[[ ENTRIES SUPPLIED, beginning ]]
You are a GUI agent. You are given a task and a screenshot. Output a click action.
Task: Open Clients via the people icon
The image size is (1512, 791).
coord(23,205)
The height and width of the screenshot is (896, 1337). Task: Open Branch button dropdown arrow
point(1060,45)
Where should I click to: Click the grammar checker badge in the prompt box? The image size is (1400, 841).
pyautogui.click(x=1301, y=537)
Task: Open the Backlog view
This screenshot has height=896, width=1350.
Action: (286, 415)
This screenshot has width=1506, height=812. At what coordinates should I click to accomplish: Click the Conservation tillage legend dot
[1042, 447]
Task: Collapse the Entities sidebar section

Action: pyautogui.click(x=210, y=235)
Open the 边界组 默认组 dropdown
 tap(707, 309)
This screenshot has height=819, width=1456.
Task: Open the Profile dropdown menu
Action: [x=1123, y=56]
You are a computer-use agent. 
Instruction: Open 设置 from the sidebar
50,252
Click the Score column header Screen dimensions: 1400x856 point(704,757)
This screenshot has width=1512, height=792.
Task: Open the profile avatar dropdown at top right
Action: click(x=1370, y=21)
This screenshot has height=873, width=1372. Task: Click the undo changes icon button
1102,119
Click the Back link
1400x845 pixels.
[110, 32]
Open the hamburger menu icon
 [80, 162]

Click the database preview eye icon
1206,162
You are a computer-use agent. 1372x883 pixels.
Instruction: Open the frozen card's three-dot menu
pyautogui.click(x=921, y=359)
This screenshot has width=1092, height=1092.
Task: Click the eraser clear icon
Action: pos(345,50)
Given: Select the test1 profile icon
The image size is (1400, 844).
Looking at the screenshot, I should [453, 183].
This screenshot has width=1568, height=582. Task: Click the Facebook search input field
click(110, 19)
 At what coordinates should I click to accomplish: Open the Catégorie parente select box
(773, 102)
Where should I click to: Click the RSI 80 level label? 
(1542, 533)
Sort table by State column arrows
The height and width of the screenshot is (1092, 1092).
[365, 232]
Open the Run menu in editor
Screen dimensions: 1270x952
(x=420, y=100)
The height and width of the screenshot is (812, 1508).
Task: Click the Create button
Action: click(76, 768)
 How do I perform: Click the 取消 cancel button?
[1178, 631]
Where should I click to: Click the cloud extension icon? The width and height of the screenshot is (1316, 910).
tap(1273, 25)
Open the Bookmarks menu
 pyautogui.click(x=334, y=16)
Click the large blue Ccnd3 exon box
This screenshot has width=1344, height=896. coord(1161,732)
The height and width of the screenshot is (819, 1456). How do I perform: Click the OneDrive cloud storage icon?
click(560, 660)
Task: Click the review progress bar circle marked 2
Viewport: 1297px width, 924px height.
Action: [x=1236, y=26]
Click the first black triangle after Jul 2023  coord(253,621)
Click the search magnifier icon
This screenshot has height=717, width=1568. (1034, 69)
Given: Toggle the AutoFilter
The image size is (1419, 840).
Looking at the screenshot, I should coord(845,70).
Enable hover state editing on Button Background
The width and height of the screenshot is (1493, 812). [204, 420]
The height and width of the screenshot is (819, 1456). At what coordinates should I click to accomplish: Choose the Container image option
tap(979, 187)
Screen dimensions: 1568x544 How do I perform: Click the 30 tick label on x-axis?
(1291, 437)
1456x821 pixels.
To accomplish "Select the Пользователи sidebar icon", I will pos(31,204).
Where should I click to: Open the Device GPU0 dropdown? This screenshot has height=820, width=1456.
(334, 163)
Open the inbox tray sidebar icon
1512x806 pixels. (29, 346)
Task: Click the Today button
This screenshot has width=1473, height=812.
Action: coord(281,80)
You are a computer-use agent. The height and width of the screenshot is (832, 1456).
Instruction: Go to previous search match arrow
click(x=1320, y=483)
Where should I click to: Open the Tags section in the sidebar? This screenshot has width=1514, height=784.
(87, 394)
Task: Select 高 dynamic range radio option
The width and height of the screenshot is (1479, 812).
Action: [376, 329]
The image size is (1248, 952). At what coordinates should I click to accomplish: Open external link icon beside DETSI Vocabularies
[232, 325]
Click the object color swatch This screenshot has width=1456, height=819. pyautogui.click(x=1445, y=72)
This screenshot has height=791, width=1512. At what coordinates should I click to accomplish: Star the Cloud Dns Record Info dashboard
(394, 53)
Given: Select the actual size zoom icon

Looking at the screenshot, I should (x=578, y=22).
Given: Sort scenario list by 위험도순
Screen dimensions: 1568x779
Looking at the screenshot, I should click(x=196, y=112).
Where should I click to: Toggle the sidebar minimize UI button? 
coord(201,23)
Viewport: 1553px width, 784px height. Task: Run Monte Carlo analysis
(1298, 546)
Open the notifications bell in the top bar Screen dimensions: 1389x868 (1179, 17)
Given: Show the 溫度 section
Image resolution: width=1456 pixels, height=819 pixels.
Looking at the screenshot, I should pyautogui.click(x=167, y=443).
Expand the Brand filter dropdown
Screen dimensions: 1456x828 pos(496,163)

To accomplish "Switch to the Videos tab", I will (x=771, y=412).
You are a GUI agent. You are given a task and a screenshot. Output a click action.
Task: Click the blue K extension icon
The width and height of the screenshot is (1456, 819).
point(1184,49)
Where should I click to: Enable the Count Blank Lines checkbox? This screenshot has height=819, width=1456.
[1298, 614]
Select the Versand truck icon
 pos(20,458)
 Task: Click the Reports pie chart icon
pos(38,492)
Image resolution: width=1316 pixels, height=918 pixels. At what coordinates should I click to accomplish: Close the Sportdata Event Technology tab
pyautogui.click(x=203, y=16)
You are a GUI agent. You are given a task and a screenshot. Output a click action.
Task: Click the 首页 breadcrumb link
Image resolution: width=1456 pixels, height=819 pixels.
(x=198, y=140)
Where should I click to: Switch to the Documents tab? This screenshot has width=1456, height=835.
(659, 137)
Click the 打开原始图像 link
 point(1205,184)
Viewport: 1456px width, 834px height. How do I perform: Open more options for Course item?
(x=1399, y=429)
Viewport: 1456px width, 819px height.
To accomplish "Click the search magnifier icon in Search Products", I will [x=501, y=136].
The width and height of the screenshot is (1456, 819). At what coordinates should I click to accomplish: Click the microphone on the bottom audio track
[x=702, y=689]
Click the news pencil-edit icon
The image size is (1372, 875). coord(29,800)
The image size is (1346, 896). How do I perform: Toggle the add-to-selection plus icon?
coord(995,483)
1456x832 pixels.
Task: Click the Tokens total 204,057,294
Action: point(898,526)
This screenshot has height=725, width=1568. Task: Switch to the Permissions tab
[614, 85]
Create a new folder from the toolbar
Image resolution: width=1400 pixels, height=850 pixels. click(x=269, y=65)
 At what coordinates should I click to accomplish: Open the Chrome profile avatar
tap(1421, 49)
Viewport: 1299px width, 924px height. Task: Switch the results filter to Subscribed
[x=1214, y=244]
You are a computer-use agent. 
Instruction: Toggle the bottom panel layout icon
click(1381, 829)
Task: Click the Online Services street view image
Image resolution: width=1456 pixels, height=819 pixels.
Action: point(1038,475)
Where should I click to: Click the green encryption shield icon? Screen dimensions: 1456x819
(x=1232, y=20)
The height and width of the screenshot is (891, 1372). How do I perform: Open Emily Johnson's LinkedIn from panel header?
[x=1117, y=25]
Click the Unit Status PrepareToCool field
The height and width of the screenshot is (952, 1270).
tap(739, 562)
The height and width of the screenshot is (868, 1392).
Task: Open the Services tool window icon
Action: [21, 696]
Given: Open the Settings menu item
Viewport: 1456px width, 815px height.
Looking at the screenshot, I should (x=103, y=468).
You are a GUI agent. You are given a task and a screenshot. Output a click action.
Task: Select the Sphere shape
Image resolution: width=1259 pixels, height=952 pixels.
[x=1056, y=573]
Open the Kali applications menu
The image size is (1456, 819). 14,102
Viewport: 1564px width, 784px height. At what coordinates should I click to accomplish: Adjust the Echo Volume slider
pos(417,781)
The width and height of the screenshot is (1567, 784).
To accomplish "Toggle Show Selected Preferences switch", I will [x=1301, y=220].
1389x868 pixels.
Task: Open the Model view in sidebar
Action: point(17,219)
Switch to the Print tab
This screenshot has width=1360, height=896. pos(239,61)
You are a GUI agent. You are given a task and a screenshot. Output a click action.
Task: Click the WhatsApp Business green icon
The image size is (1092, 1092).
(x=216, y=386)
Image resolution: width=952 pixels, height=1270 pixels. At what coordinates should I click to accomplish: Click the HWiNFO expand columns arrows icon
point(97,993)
[[ ENTRIES SUPPLIED, end ]]
(TASK PROMPT)
From the data above, give the number of lines that hold "computer", without anything else.

(SOLUTION FOR THIS PROBLEM)
4